Changes our first error upon running smoke_test.sh to:

psql:smoke_test.sql:1: ERROR:  could not find function "tutorial_fdw_handler" in file "/usr/local/lib/postgresql/tutorial_fdw.so"

So we will need to implement the function we told postgres would exist.

--- a/tutorial_fdw.c
+++ b/tutorial_fdw.c
@@ -1,3 +1,14 @@
 #include "postgres.h"
 #include "fmgr.h"
+#include "foreign/fdwapi.h"
+Datum tutorial_fdw_handler(PG_FUNCTION_ARGS);
+PG_FUNCTION_INFO_V1(tutorial_fdw_handler);
+
+Datum
+tutorial_fdw_handler(PG_FUNCTION_ARGS)
+{
+        FdwRoutine *fdwroutine = makeNode(FdwRoutine);
+        PG_RETURN_POINTER(fdwroutine);
+}
+
 PG_MODULE_MAGIC;

This is an extension function that is callable from SQL, so it has a particular
calling convention it needs to follow. We use preprocessor macros to declare
its arguments, generate its return value and expose it in our shared library.
You can read about these calling
conventions
and
how to work with them further. For the purposes of a foreign data wrapper, we
have a parameter-less function that always returns a pointer to a struct
FdwRoutine
.

When we run our smoke_test.sh now, you will see that our client gets a closed
connection error and the postgres server logs that the child process died with
a segmentation fault. Our implementation returned a pointer to a newly
allocated and zeroed FdwRoutine struct, but that struct is meant to contain
function pointers to our implementation. Our handler function did not populate
any. A small number of the function pointers are necessary, but most are
optional.

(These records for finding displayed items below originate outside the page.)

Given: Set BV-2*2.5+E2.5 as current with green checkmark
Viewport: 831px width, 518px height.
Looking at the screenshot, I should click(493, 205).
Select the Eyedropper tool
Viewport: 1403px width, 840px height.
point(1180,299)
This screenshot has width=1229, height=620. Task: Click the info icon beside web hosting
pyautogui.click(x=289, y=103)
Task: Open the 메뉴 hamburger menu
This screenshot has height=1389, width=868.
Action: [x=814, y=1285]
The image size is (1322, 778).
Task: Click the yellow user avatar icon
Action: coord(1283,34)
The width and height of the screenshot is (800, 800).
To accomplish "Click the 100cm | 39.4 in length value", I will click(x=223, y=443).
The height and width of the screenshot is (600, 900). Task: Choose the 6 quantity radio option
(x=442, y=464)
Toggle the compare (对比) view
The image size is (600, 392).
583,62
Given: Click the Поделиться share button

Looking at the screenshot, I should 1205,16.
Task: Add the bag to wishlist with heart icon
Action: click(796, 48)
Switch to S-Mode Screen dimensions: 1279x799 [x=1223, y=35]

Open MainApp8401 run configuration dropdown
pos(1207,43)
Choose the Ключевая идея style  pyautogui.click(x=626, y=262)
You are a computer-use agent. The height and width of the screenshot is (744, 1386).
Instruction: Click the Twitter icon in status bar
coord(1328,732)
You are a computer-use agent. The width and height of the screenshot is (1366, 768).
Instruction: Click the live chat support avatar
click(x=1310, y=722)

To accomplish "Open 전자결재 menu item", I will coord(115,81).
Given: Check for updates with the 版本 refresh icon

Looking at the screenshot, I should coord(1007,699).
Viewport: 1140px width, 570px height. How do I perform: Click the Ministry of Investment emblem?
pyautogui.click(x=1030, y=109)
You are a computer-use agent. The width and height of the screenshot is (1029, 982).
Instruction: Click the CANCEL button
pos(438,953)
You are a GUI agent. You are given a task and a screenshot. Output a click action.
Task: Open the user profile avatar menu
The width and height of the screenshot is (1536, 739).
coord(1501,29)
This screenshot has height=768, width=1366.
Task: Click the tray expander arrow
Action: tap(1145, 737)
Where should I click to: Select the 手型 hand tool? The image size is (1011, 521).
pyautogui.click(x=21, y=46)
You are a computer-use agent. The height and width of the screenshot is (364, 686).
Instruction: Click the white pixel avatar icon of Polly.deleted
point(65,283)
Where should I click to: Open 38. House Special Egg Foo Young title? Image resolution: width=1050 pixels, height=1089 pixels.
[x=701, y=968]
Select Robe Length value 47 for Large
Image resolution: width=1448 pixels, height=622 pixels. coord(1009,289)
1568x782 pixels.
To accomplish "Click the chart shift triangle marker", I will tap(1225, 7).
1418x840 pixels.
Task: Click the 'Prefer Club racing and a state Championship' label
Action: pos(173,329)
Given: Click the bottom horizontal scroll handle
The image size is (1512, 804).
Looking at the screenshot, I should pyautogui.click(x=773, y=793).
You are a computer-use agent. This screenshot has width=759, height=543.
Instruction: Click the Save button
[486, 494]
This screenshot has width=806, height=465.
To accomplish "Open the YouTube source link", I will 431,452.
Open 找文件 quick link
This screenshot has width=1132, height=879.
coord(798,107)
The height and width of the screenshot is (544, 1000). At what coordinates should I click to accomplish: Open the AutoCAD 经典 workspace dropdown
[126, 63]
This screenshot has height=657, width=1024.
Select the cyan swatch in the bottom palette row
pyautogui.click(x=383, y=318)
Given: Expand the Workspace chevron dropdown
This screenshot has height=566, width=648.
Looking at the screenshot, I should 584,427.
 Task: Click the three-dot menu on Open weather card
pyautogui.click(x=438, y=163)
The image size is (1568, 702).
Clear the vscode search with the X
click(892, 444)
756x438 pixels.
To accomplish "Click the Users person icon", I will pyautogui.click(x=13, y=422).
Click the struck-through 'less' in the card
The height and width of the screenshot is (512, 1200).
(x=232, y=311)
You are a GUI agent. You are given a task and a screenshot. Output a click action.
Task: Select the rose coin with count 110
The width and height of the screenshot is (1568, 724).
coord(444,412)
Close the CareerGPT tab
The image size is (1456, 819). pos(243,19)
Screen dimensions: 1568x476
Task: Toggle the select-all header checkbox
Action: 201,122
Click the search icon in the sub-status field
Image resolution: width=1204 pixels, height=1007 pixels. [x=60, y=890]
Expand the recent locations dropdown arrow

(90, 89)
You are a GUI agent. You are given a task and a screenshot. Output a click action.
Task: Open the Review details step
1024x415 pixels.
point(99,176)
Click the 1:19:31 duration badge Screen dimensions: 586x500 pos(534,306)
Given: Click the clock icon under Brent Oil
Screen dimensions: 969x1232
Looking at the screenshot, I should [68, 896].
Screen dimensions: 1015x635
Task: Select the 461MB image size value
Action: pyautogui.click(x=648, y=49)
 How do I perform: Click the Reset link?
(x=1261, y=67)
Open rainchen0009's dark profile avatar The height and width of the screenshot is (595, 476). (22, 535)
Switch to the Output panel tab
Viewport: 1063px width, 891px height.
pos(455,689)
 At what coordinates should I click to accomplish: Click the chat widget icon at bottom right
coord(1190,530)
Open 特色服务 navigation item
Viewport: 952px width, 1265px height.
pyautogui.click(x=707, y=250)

You can find documentation on the
members
and see the
definition of the
struct
.

For now, let’s populate the necessary members with some stubs.

--- a/tutorial_fdw.c
+++ b/tutorial_fdw.c
@@ -4,11 +4,51 @@
 Datum tutorial_fdw_handler(PG_FUNCTION_ARGS);
 PG_FUNCTION_INFO_V1(tutorial_fdw_handler);
 
+void tutorial_fdw_GetForeignRelSize(PlannerInfo *root, RelOptInfo *baserel, Oid foreigntableid);
+void tutorial_fdw_GetForeignPaths(PlannerInfo *root, RelOptInfo *baserel, Oid foreigntableid);
+ForeignScan *tutorial_fdw_GetForeignPlan(PlannerInfo *root, RelOptInfo *baserel, Oid foreigntableid,
+    ForeignPath *best_path, List *tlist, List *scan_clauses, Plan *outer_plan);
+void tutorial_fdw_BeginForeignScan(ForeignScanState *node, int eflags);
+TupleTableSlot *tutorial_fdw_IterateForeignScan(ForeignScanState *node);
+void tutorial_fdw_ReScanForeignScan(ForeignScanState *node);
+void tutorial_fdw_EndForeignScan(ForeignScanState *node);
+
 Datum
 tutorial_fdw_handler(PG_FUNCTION_ARGS)
 {
         FdwRoutine *fdwroutine = makeNode(FdwRoutine);
+        fdwroutine->GetForeignRelSize = tutorial_fdw_GetForeignRelSize;
+        fdwroutine->GetForeignPaths = tutorial_fdw_GetForeignPaths;
+        fdwroutine->GetForeignPlan = tutorial_fdw_GetForeignPlan;
+        fdwroutine->BeginForeignScan = tutorial_fdw_BeginForeignScan;
+        fdwroutine->IterateForeignScan = tutorial_fdw_IterateForeignScan;
+        fdwroutine->ReScanForeignScan = tutorial_fdw_ReScanForeignScan;
+        fdwroutine->EndForeignScan = tutorial_fdw_EndForeignScan;
         PG_RETURN_POINTER(fdwroutine);
 }
 
+void tutorial_fdw_GetForeignRelSize(PlannerInfo *root, RelOptInfo *baserel, Oid foreigntableid) {
+}
+
+void tutorial_fdw_GetForeignPaths(PlannerInfo *root, RelOptInfo *baserel, Oid foreigntableid) {
+}
+
+ForeignScan *tutorial_fdw_GetForeignPlan(PlannerInfo *root, RelOptInfo *baserel, Oid foreigntableid,
+    ForeignPath *best_path, List *tlist, List *scan_clauses, Plan *outer_plan) {
+        return NULL;
+}
+
+void tutorial_fdw_BeginForeignScan(ForeignScanState *node, int eflags) {
+}
+
+TupleTableSlot *tutorial_fdw_IterateForeignScan(ForeignScanState *node) {
+        return NULL;
+}
+
+void tutorial_fdw_ReScanForeignScan(ForeignScanState *node) {
+}
+
+void tutorial_fdw_EndForeignScan(ForeignScanState *node) {
+}
+

Our stubs all do absolutely nothing and, when they have to return a pointer, return NULL. Now if we run smoke_test, we get:

ERROR:  could not devise a query plan for the given query

It’s time to flesh out the implementation and actually participate in query
planning.

Postgres documentation describes the path of a
query
. After a query has
been parsed and rewritten, our FDW will participate in planning and optimizing
to come up with a final query plan that can be executed. The postgres query
planner is going to call GetForeignRelSize, GetForeignPaths and
GetForeignPlan, in that order, for each table access in a query. The purpose
is as follows:

  • GetForeignRelSize — update baserel->rows, and possibly baserel->width and baserel->tuples, with an estimated result set size for a scan of baserel, accounting for the filtering done by restriction qualifiers. Planning can proceed without an accurate implementation here, but the potential for misoptimizations is high.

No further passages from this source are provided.